◆ **Exercise details**: Beginning with the line where "This screenshot has" appears, restate each line word for word until the data ends. Pictures do not go in.

(Available records)

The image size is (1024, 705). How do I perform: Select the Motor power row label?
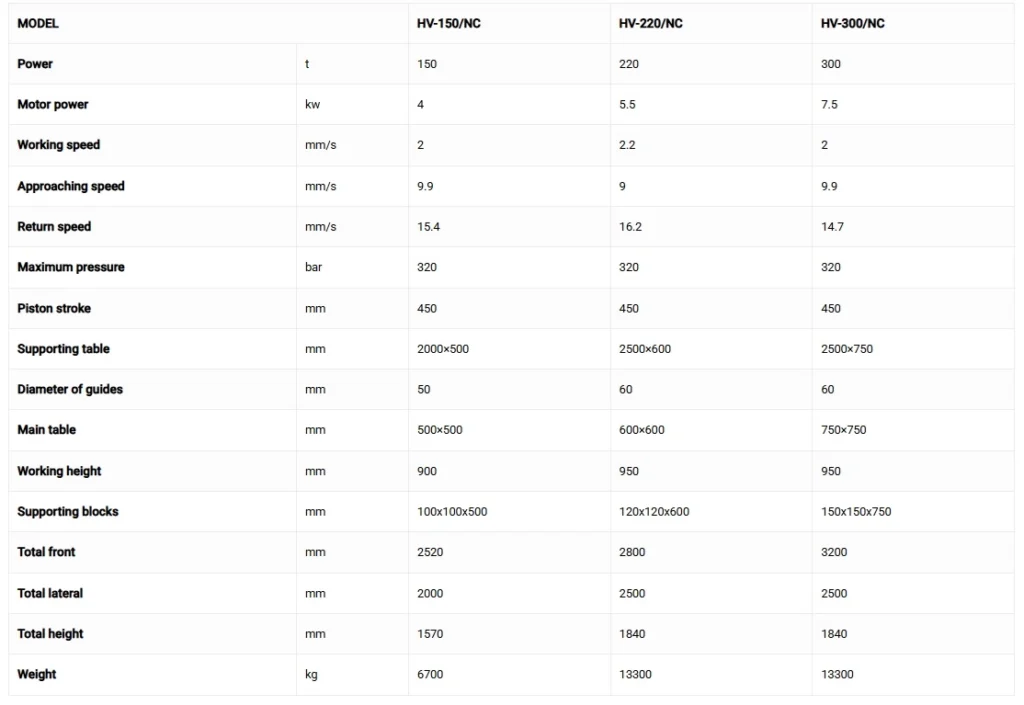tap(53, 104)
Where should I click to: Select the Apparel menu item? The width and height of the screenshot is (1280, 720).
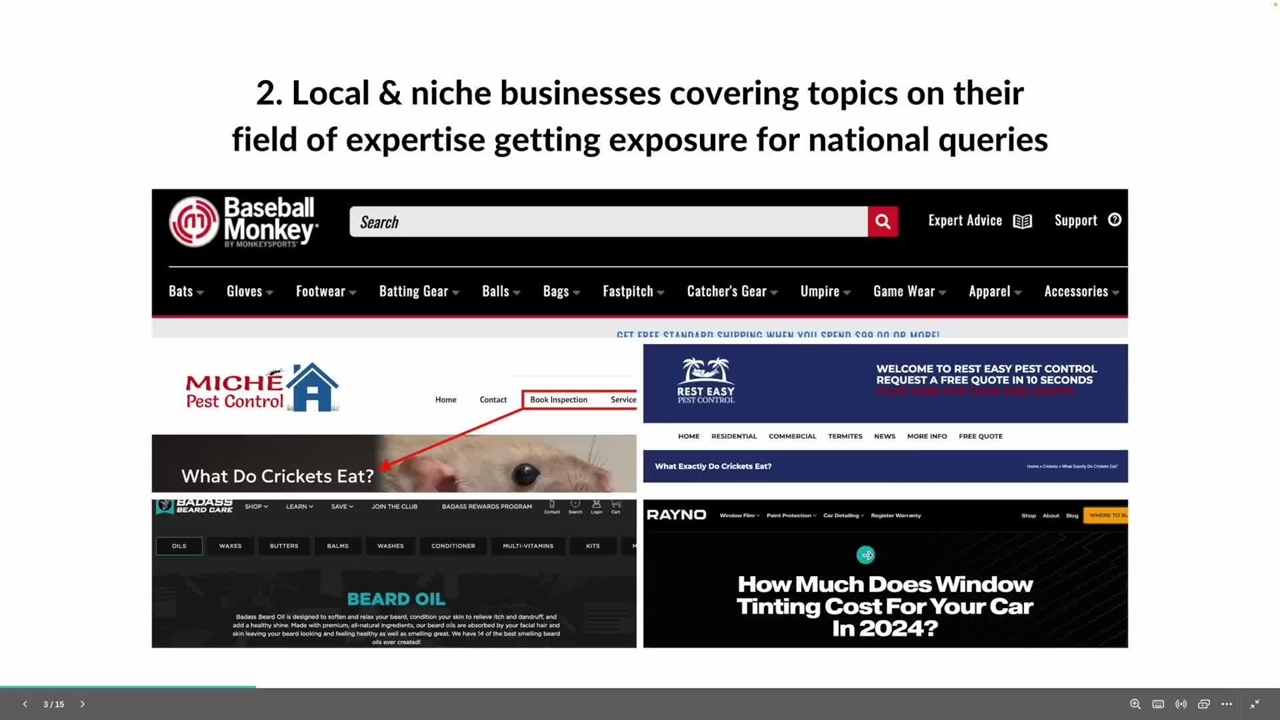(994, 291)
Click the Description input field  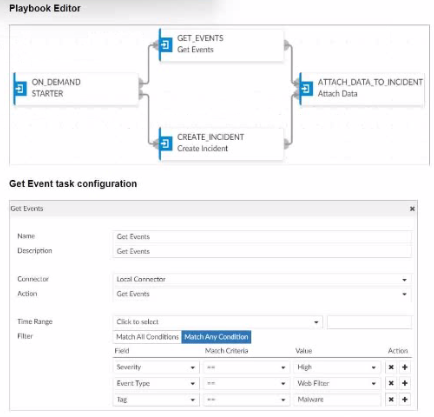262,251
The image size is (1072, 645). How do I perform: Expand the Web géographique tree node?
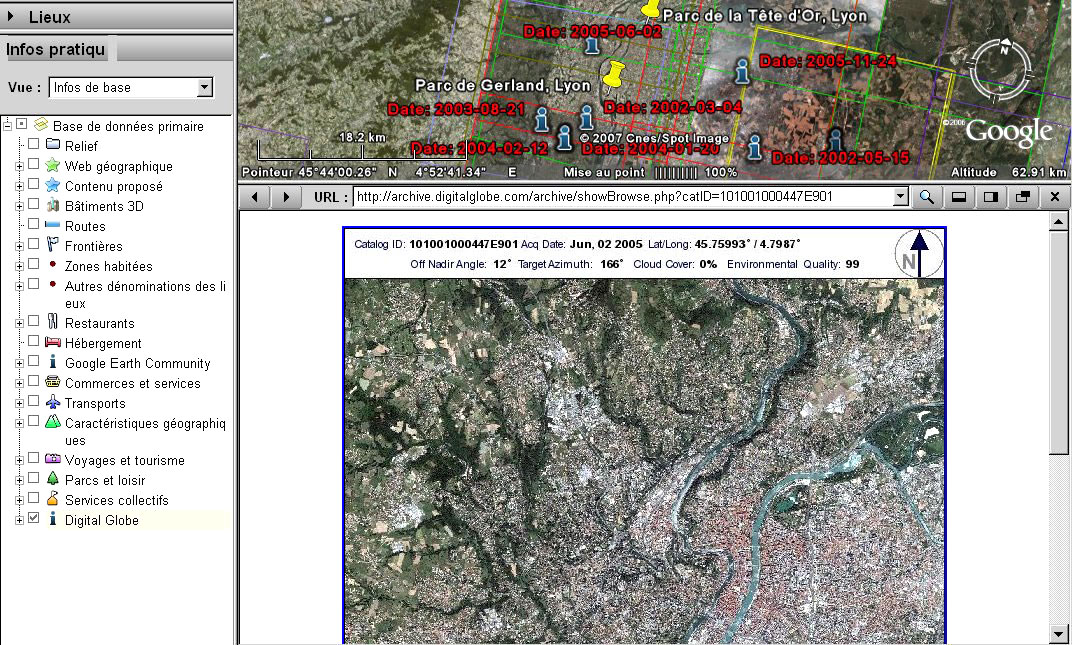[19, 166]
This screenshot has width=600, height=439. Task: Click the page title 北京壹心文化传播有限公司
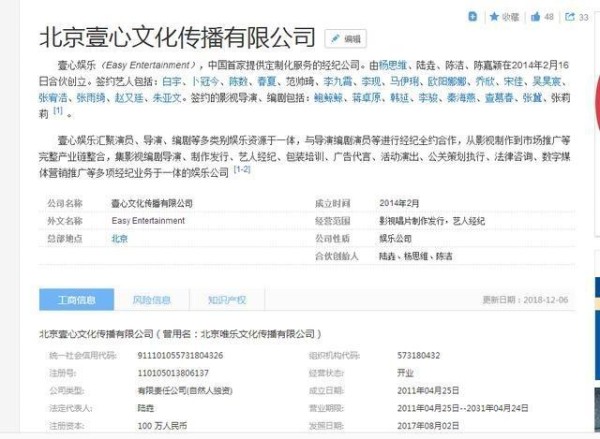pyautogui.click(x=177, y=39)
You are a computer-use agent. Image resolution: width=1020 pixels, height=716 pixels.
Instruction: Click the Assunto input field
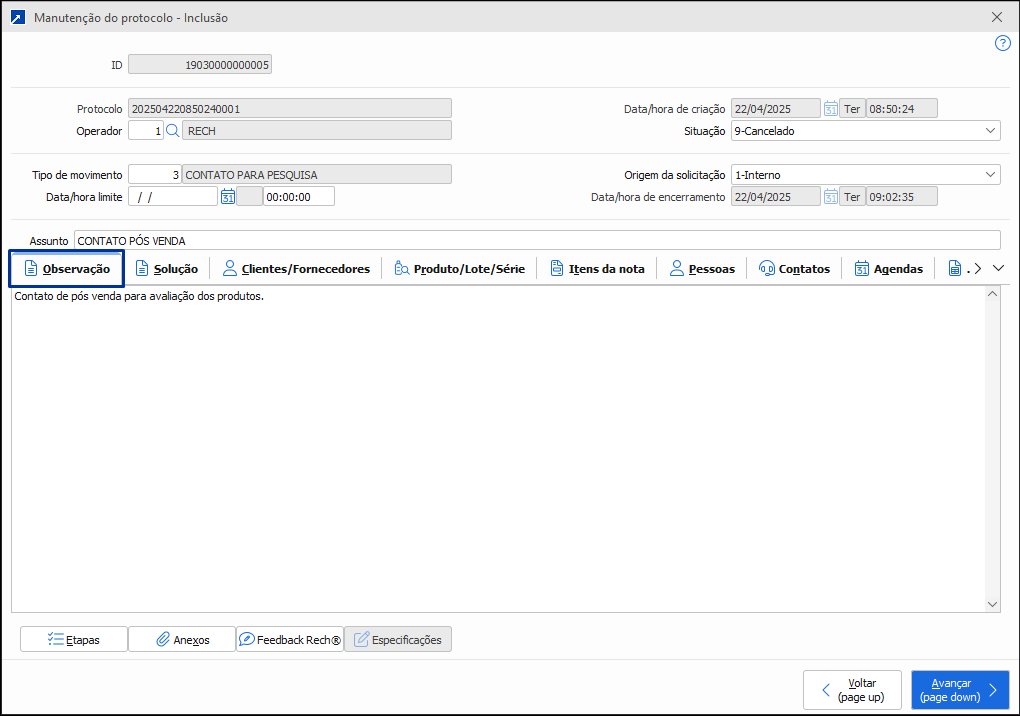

(End Available records)

◆ **Reply to the task**:
This screenshot has width=600, height=439. Task: Click the page title 北京壹心文化传播有限公司
pyautogui.click(x=177, y=39)
You are a computer-use agent. Image resolution: width=1020 pixels, height=716 pixels.
Instruction: Click the Assunto input field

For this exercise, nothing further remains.